Compile-Time Error for Incorrectly Cased #import

OS X uses a case-insensitive filesystem by default. That means the following code that purports to load AFNetworking.h both compiles and runs, nary a peep:

#import "AfNeTwOrKiNg.H"

Gawsh, I can't put my finger on it, but that kinda rubs me the wrong way.

The frequency of my typing YWaction.h when I meant YWAction.h would frighten children. One of my favorite things about working in a language like Objective-C (relative to my mother tongue Perl, anyway) is that I am immediately notified of most typos. But clang does not warn about this one. It's just plain sloppy. That I cannot abide. Practically, it would also lead to lots of tiny problems should anyone try to build this app on a case-sensitive filesystem.

Carefully reviewing all the #import statements in my project makes my eyes glaze over. So, let's put this high-falutin' typin' teevee machine to work. Here is how you can get Xcode to text you more when you screw up your imports.
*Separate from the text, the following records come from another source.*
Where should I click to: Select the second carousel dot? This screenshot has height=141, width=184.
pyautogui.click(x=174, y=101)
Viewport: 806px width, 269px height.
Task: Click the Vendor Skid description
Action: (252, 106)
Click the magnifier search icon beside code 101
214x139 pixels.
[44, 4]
  1. Navigate to your app target. It's probably the first entry in your file navigator, then under Targets on the left pane.
  2. Select the Build Phases tab.
  3. Click the little + button at the top left.
  4. Select "New Run Script Build Phase".
  5. This adds a "Run Script" entry to the bottom of this list. Pop it open by clicking its disclosure triangle.
  6. Set the value of Shell to /usr/bin/perl
  7. You heard that right. Perl.
  8. In the text field below Shell, paste in the following Perl script:
    my @files = glob("*/*.[hm]");
    my %is_file = map { s{.*/}{}r => 1 } @files;
    my %lc_file = map { lc($_) => $_ } keys %is_file;
    
    my $errors = 0;
    
    for my $file (@files) {
        open my $handle, "<", $file;
        while (<$handle>) {
            next unless my ($import) = /#import\s*"(.*)"/;
            next if $is_file{$import};
    
            print qq{$file:$.: warning "$import"};
    
            if (my $fixed_case = $lc_file{lc $import}) {
                print qq{ (should be "$fixed_case")};
            }
    
            print qq{\n};
    
            ++$errors;
        }
    }
    
    exit 1 if $errors;
  9. Rename the build phase by clicking its name twice. I called mine Check #import Casing.
  10. Drag and drop to reorder your build phases however you like. Mine's near the top, because I think it's better to fail fast.

When it's all said and done, your build phase should resemble mine. Unless you've got a newer version of Xcode than me, in which case I'm knowing about my own future, that's cool!

Now when you ⌘B, Xcode will tell you about all your miscased #import statements just like any other builtin error. One less thing to be vigilant about! Happily, Xcode even shows these errors right in context.

You might notice that this is actually an error. That's because in my projects, all warnings are errors. Ain't nobody got time for anything less.